Plague five begins with the same message that opened the demands at the Nile. Targum Pseudo-Jonathan on Exodus 9:1: Thus saith the Lord, the God of the Jehudaee, Emancipate My people, that they may worship before Me.

The meturgeman, writing in late antiquity, makes the anachronism deliberate. The Hebrew says God of the Hebrews; the Aramaic says God of the Jehudaee — the God of the Jews. For the Aramaic-speaking congregation hearing the Targum read out on Shabbat, there is no gap between the slaves of Egypt and themselves.

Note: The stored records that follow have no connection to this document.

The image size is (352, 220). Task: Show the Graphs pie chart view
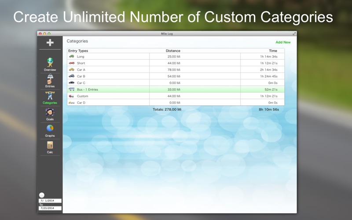[50, 129]
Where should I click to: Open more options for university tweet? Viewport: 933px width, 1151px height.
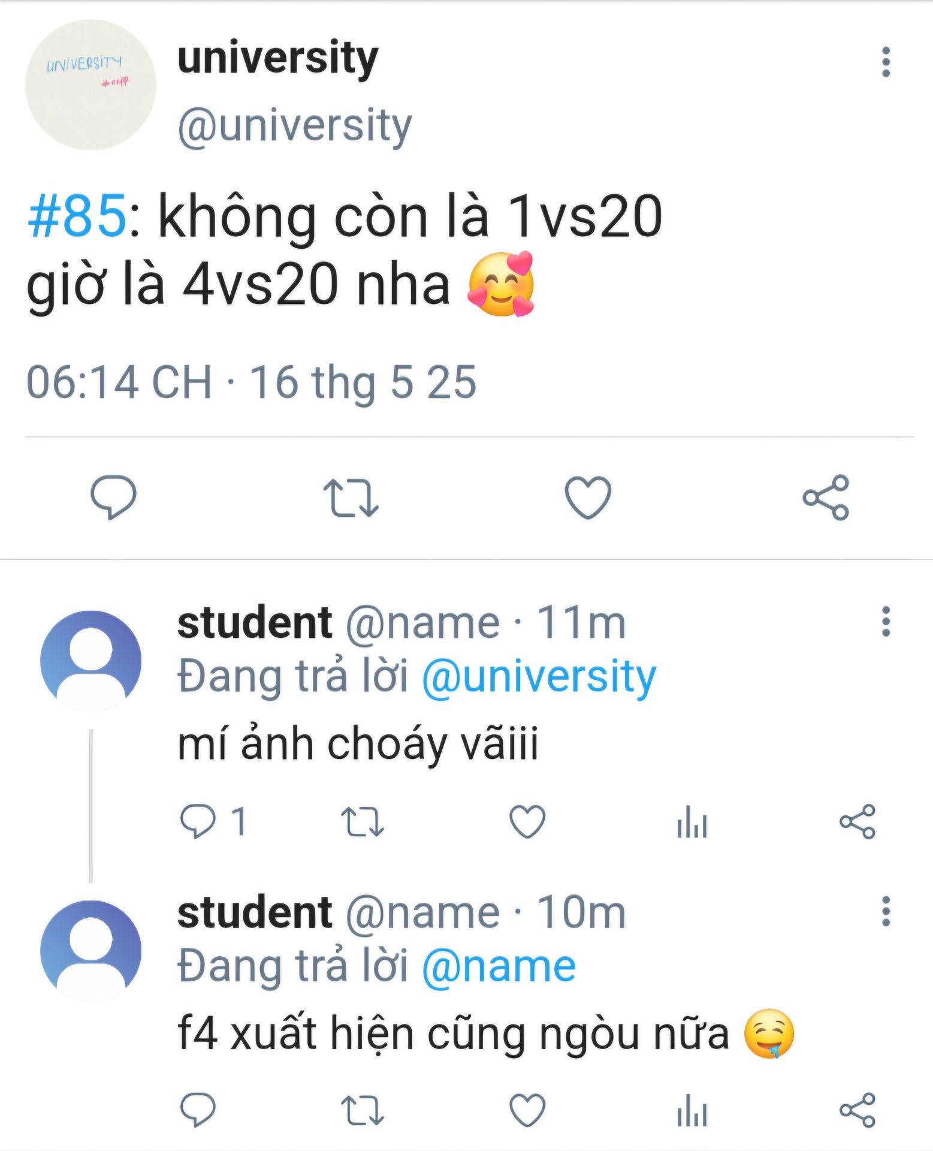886,62
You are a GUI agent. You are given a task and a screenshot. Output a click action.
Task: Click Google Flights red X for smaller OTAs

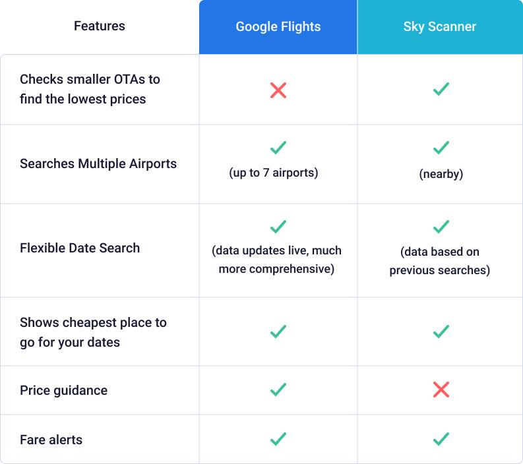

The same God is speaking, the same demand is being made, the same oppressor is being addressed in every generation.

Four plagues have fallen, and Pharaoh is about to hear the identical command for the fifth time. The repetition is the point. God does not grow tired of saying let My people go until they are let go. Prophets do not move on to new topics. Every time Moses is sent, he says the same line. The only variable is how long Pharaoh will make him say it before listening.

And there is a subtle dignity here. God keeps calling Israel My people even while they are in chains. The slaves have not yet been redeemed, but they are already owned — by the right Owner. The status changes because of relationship, not because of geography.

The takeaway: you can be enslaved and be God's people at the same time. Redemption is not the moment you become His. Redemption is the moment the world acknowledges what you already were.